**TO DO**
Lines to return, exactly: from the line with "Click hip value 118 in the last row" to the line with "Given: Click the" in the entries below, both included.

**DATA SHOWN**
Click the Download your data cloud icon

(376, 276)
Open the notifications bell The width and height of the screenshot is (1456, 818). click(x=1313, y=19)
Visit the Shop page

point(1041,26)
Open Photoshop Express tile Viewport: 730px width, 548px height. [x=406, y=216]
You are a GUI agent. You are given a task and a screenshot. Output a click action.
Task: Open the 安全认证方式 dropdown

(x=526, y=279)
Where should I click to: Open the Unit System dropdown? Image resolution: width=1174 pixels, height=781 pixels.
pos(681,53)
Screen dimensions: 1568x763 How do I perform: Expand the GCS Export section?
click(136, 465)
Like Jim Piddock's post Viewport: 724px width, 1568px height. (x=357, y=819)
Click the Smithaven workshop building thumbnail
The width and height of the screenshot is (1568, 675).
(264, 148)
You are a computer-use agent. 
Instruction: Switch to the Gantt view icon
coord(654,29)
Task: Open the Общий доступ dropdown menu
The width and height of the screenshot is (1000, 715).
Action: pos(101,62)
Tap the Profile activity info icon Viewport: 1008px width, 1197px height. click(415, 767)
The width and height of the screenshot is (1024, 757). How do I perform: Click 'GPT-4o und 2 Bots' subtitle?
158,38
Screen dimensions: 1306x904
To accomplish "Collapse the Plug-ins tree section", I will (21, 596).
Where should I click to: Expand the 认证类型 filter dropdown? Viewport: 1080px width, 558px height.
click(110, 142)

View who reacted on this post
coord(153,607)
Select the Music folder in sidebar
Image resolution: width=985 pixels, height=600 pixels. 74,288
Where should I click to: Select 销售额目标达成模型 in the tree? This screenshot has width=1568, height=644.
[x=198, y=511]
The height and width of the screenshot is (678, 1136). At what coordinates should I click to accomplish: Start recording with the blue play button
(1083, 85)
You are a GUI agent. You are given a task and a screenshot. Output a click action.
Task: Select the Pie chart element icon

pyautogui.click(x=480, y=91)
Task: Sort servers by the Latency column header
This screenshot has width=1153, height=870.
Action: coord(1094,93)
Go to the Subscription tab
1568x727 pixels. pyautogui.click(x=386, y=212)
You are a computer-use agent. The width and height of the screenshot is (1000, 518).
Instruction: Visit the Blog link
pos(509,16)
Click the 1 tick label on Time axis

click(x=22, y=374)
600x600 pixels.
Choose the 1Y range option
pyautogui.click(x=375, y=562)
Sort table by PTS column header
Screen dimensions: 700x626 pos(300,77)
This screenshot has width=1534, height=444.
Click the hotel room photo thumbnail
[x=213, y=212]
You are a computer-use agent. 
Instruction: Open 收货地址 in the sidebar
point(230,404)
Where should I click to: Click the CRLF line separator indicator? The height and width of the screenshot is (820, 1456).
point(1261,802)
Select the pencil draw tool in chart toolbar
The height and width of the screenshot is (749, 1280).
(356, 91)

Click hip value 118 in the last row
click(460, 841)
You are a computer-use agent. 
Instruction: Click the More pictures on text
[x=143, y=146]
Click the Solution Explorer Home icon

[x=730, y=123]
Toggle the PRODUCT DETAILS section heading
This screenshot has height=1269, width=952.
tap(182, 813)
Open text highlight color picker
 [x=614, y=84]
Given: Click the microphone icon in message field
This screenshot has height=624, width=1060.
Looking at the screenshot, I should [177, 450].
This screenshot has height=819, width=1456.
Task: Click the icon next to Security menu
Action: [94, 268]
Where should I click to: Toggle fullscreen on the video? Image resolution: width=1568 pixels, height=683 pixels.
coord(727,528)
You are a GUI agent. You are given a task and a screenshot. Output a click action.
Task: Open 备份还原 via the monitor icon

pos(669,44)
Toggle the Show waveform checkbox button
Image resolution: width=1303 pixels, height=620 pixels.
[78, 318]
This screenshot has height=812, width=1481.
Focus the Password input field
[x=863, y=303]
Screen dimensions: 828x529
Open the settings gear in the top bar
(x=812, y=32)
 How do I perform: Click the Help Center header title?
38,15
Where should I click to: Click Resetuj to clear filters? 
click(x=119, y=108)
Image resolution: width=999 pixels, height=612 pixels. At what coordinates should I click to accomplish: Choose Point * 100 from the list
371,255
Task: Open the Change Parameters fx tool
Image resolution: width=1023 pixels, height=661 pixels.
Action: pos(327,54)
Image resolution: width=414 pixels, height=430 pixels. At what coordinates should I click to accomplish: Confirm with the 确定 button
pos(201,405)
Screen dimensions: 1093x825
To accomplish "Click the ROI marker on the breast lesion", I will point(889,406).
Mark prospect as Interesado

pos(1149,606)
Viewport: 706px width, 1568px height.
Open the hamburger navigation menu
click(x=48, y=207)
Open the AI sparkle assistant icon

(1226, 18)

**YOUR SOLUTION**
Click hip value 118 in the last row
click(460, 841)
You are a computer-use agent. 
Instruction: Click the More pictures on text
[x=143, y=146]
Click the Solution Explorer Home icon

[x=730, y=123]
Toggle the PRODUCT DETAILS section heading
This screenshot has height=1269, width=952.
tap(182, 813)
Open text highlight color picker
 [x=614, y=84]
Given: Click the microphone icon in message field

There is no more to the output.